_REGISTROS DE DATOS_.
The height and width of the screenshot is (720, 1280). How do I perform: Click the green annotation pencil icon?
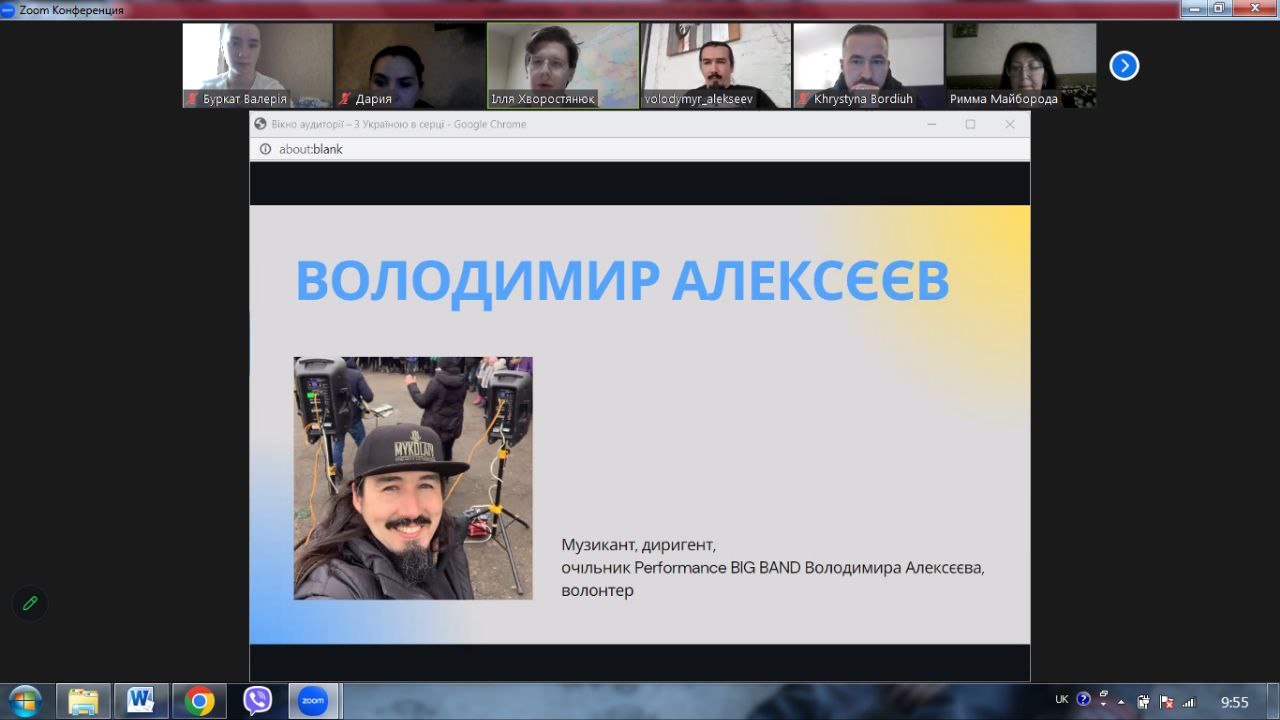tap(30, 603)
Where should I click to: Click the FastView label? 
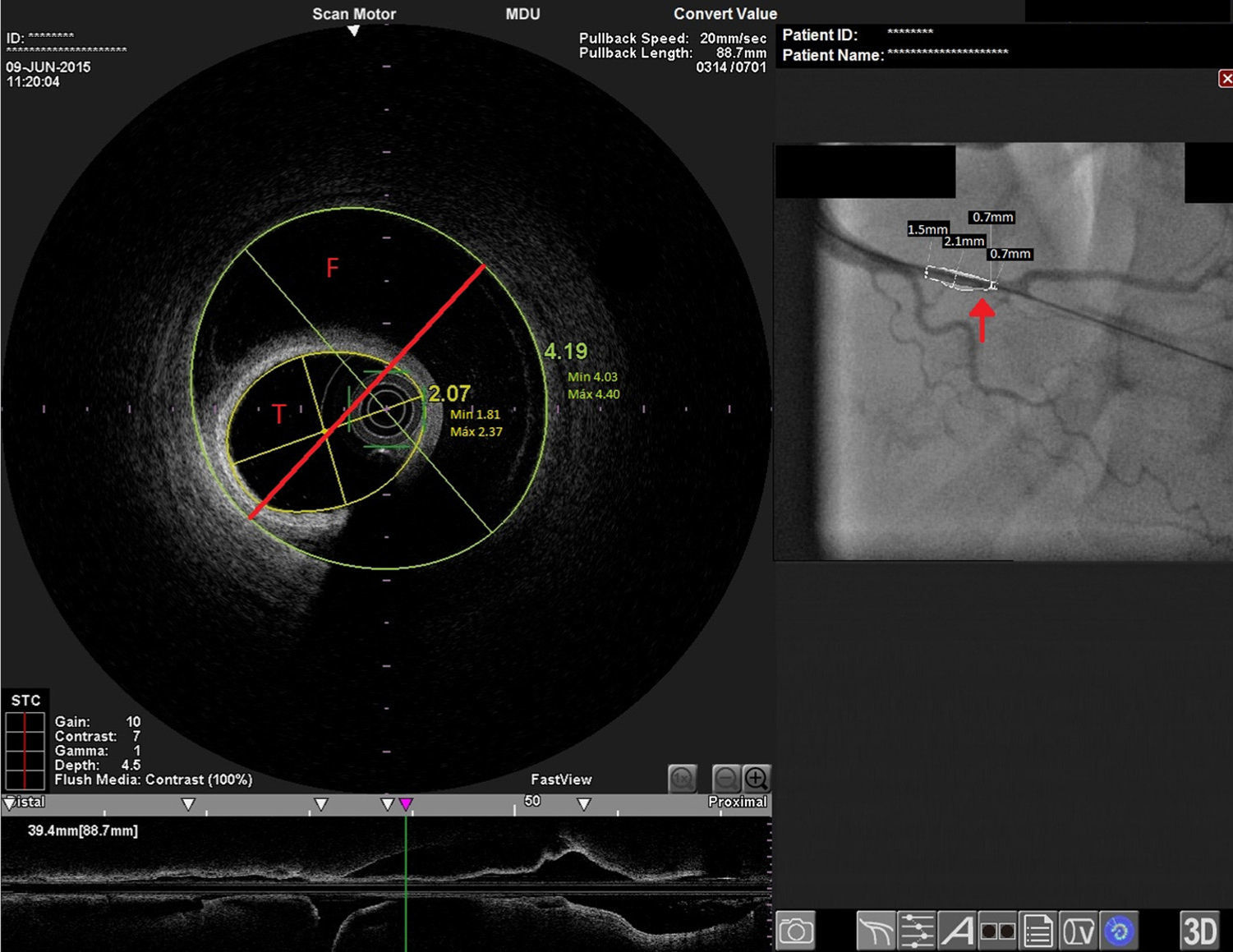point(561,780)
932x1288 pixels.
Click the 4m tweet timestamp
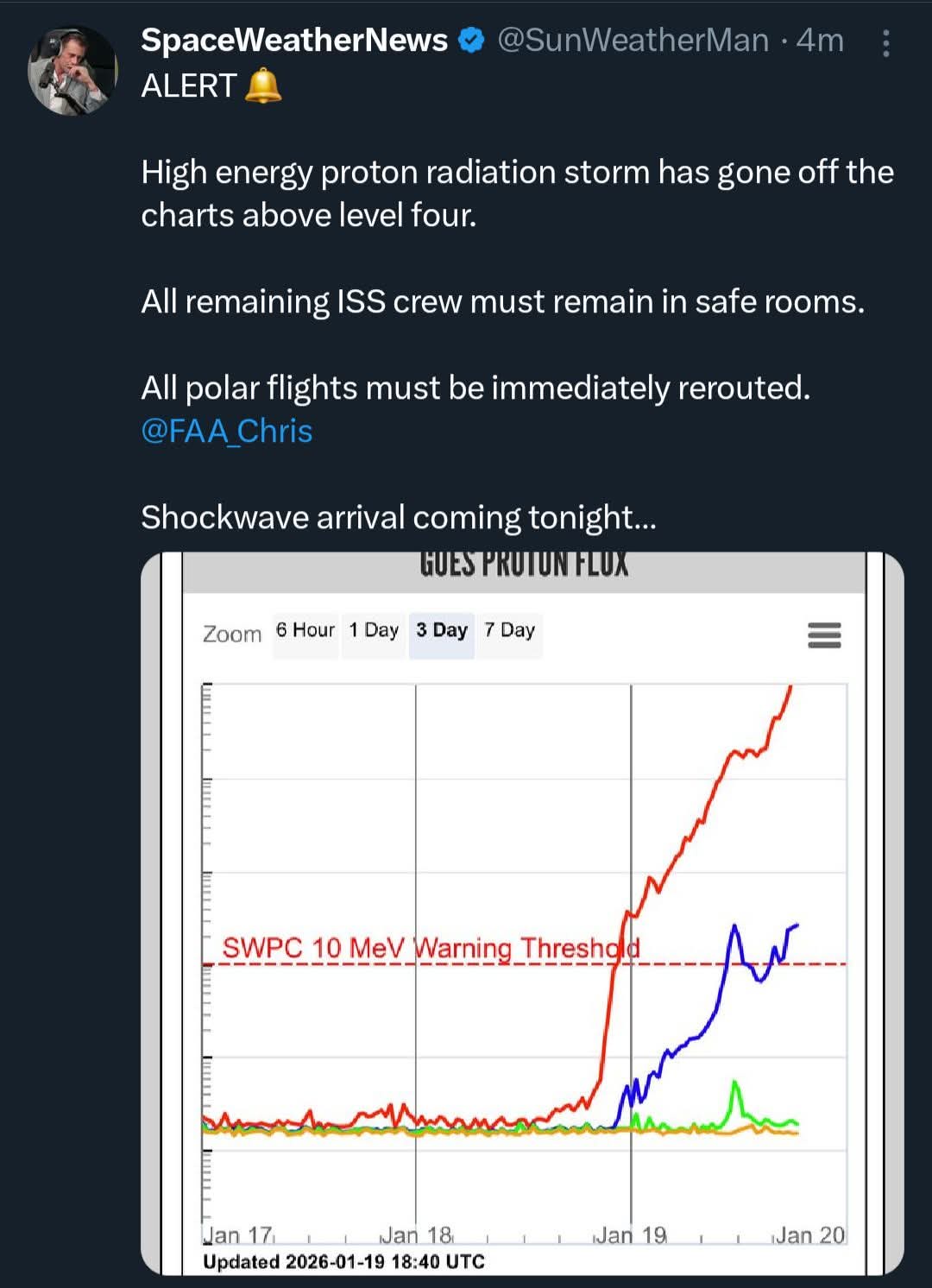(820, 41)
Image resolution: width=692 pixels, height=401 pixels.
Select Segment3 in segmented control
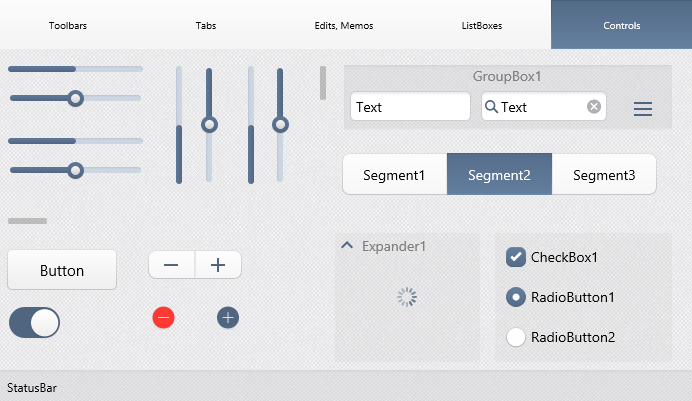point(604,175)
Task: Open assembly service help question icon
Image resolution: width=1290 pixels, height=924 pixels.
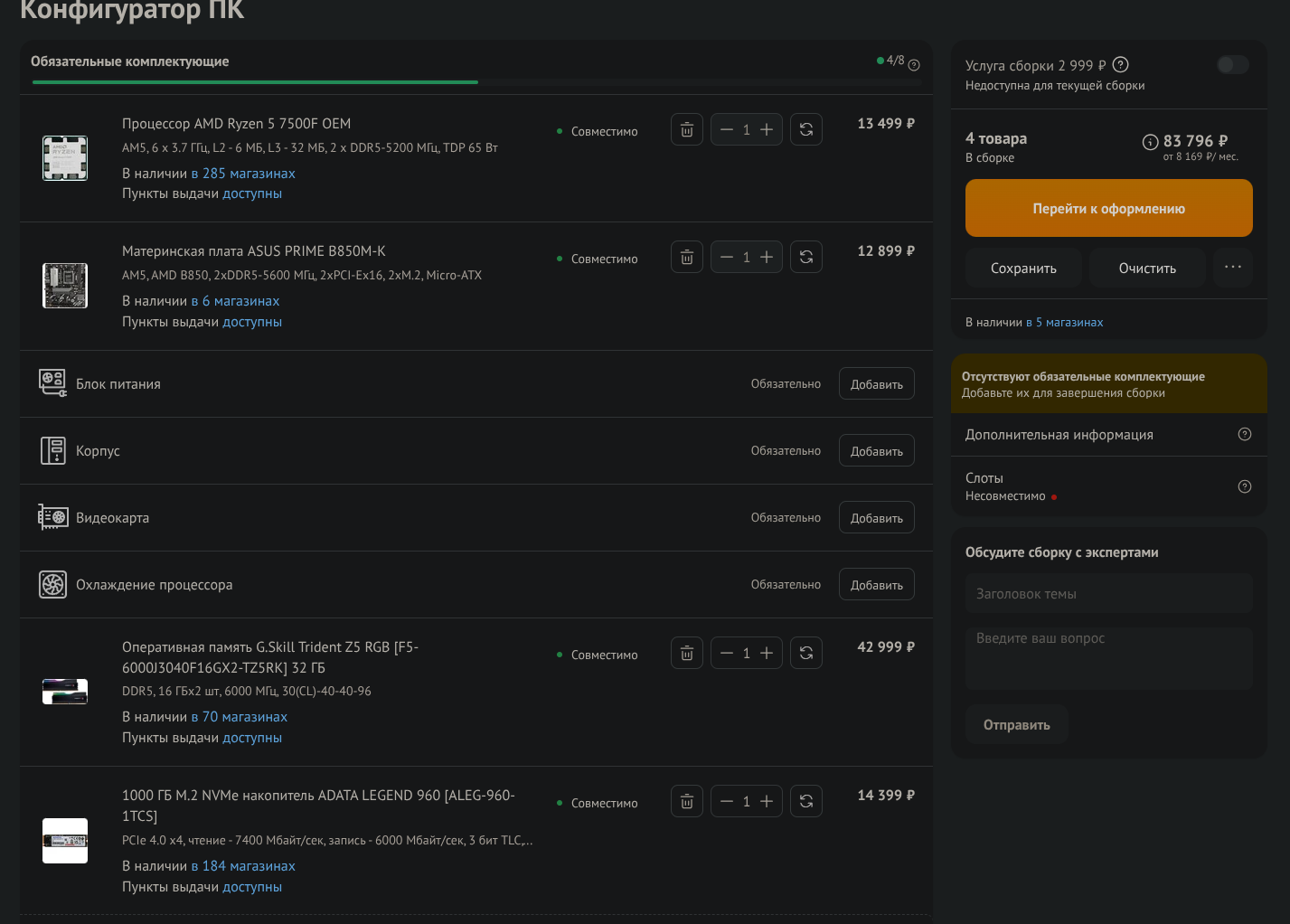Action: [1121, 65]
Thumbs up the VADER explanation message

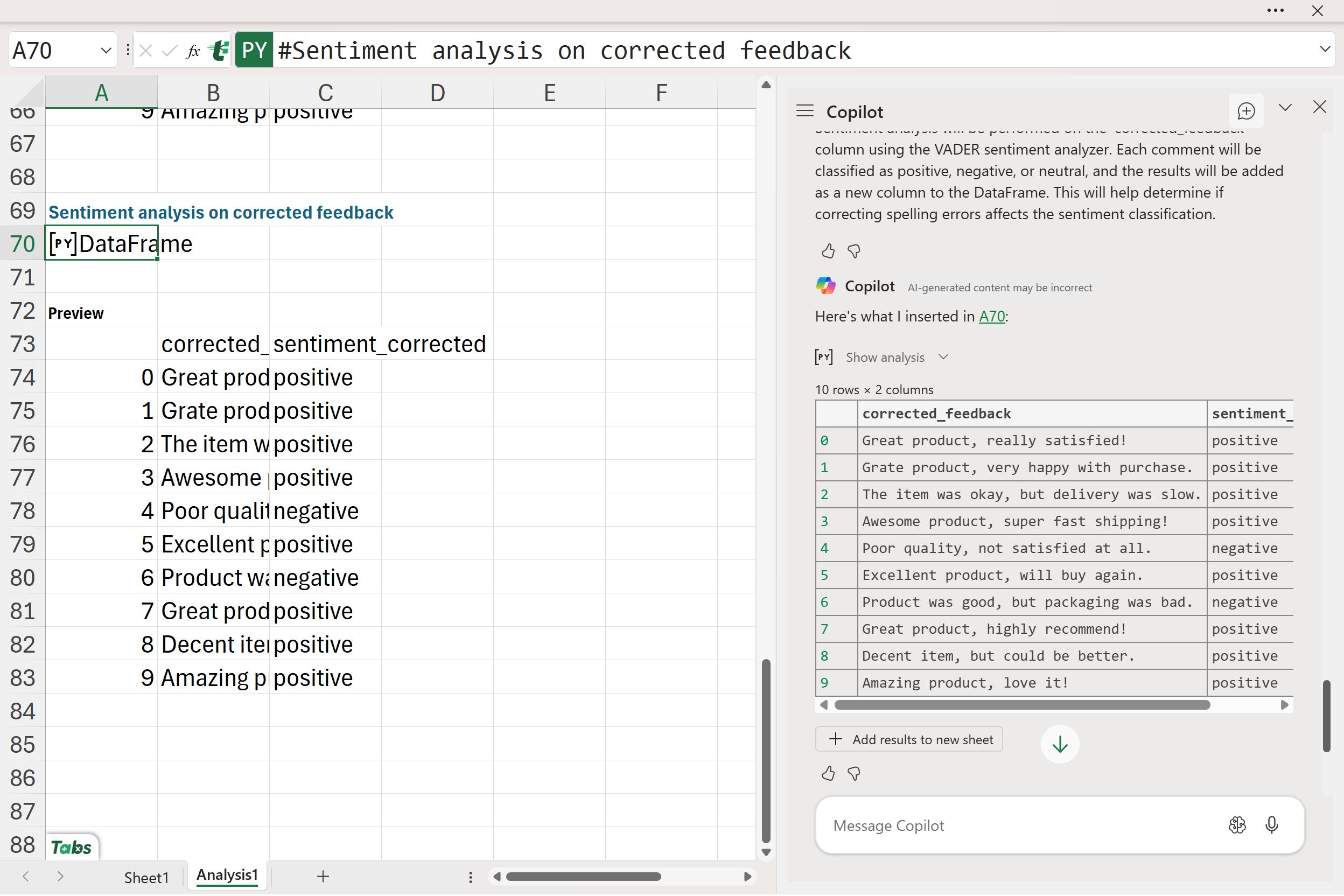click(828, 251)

_INSTRUCCIONES DE TAREA_. Filtra los registros de arriba y copia, por favor, cada línea que contenga la palabra "icon".

_RESPUESTA ESCRITA_.
The height and width of the screenshot is (720, 1280). How do I perform: Click the green annotation pencil icon?
Task: Open assembly service help question icon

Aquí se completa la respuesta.